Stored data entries
· · · · · · ·
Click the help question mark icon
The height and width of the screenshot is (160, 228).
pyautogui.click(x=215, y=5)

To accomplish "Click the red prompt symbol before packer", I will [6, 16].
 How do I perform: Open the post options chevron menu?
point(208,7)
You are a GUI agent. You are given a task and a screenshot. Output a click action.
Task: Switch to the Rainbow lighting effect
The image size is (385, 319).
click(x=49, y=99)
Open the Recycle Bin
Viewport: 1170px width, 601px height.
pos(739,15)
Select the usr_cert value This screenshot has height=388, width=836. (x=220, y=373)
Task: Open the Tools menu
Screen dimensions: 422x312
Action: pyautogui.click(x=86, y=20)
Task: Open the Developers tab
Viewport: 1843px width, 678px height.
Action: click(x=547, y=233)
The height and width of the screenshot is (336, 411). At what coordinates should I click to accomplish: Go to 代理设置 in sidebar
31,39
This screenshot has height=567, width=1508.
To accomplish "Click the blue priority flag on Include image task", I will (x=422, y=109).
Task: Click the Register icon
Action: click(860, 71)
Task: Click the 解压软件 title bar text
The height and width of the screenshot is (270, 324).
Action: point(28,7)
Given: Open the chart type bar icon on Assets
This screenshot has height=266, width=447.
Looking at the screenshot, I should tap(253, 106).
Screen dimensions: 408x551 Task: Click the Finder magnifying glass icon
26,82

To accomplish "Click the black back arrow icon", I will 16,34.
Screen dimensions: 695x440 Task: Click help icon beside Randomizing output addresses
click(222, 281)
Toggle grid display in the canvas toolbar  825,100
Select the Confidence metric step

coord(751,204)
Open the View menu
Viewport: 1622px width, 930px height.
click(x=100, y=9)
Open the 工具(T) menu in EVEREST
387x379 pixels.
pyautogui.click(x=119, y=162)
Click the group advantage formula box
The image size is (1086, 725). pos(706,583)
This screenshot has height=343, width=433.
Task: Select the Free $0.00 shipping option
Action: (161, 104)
· · · · · · ·
WHAT THIS TASK INVOLVES →
Here, the records must be output exactly and in full.

COMPLETED EXERCISE →
Click the help question mark icon
The height and width of the screenshot is (160, 228).
pyautogui.click(x=215, y=5)

To accomplish "Click the red prompt symbol before packer", I will [6, 16].
 How do I perform: Open the post options chevron menu?
point(208,7)
You are a GUI agent. You are given a task and a screenshot. Output a click action.
Task: Switch to the Rainbow lighting effect
The image size is (385, 319).
click(x=49, y=99)
Open the Recycle Bin
Viewport: 1170px width, 601px height.
pos(739,15)
Select the usr_cert value This screenshot has height=388, width=836. (x=220, y=373)
Task: Open the Tools menu
Screen dimensions: 422x312
Action: pyautogui.click(x=86, y=20)
Task: Open the Developers tab
Viewport: 1843px width, 678px height.
Action: click(x=547, y=233)
The height and width of the screenshot is (336, 411). At what coordinates should I click to accomplish: Go to 代理设置 in sidebar
31,39
This screenshot has height=567, width=1508.
To accomplish "Click the blue priority flag on Include image task", I will (x=422, y=109).
Task: Click the Register icon
Action: click(860, 71)
Task: Click the 解压软件 title bar text
The height and width of the screenshot is (270, 324).
Action: point(28,7)
Given: Open the chart type bar icon on Assets
This screenshot has height=266, width=447.
Looking at the screenshot, I should tap(253, 106).
Screen dimensions: 408x551 Task: Click the Finder magnifying glass icon
26,82

To accomplish "Click the black back arrow icon", I will 16,34.
Screen dimensions: 695x440 Task: Click help icon beside Randomizing output addresses
click(222, 281)
Toggle grid display in the canvas toolbar  825,100
Select the Confidence metric step

coord(751,204)
Open the View menu
Viewport: 1622px width, 930px height.
click(x=100, y=9)
Open the 工具(T) menu in EVEREST
387x379 pixels.
pyautogui.click(x=119, y=162)
Click the group advantage formula box
The image size is (1086, 725). pos(706,583)
This screenshot has height=343, width=433.
Task: Select the Free $0.00 shipping option
Action: (161, 104)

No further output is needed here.